For inference and predictive models with a binary variable, do you prefer to use Binary Logistic Regressions Models or Gradient Boosting Decision Tree Models, and why?
It depends. Regression will do if you investigate influence of predictors on outcome and if there are not non-linearities, heterogeneity of effects (interactions), and not many predictor variables. If you wish to predict you do tree, eg. boosting.
I choose between Binary Logistic Regression and Gradient Boosting Decision Tree models depending on the specific problem, data characteristics, and the goals of the analysis, as each method has its strengths and weaknesses:
Binary Logistic Regression:
Strengths:
a. Simple and interpretable model: Logistic regression provides a linear relationship between the log-odds of the binary outcome and the input features, making it easy to understand the effect of individual features.
b. Works well with linearly separable data.
c. Provides probabilities for the binary outcome, which can be useful for understanding confidence in predictions or for ranking predictions.
d. Fast training and prediction times.
Weaknesses:
a. Limited to linear relationships between features and the log-odds of the binary outcome. It may not perform well on complex, non-linear relationships between features and the target variable.
b. Assumes independence between features, which may not always be true in real-world scenarios.
Gradient Boosting Decision Tree:
Strengths:
a. Can model complex, non-linear relationships between features and the target variable.
b. Can handle interactions between features automatically.
c. Typically has higher predictive accuracy than logistic regression for a wide range of problems.
d. Can be tuned with various hyperparameters to achieve the best possible performance.
Weaknesses:
a. Can be more computationally intensive and take longer to train than logistic regression, especially with large datasets and many features.
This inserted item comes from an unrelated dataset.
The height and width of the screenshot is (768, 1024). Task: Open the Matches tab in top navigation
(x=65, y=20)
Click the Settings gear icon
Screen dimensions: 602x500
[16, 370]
b. Interpretability can be more challenging, as GBDT models are an ensemble of decision trees, making it harder to understand the contribution of individual features.
c. Prone to overfitting if not properly tuned or regularized.
In general, if the primary goal is interpretability and the relationship between the features and the binary outcome is expected to be relatively simple and linear, binary logistic regression may be the better choice. However, if the primary goal is predictive accuracy, and the relationships between the features and the binary outcome are expected to be more complex and non-linear, GBDT models are usually a better choice.
In practice, it is often beneficial to try both models, and possibly others, to compare their performance on your specific problem and data. Additionally, you may consider using techniques such as LASSO or Ridge regularization with logistic regression or feature importance analysis with GBDT models to improve interpretability and model performance.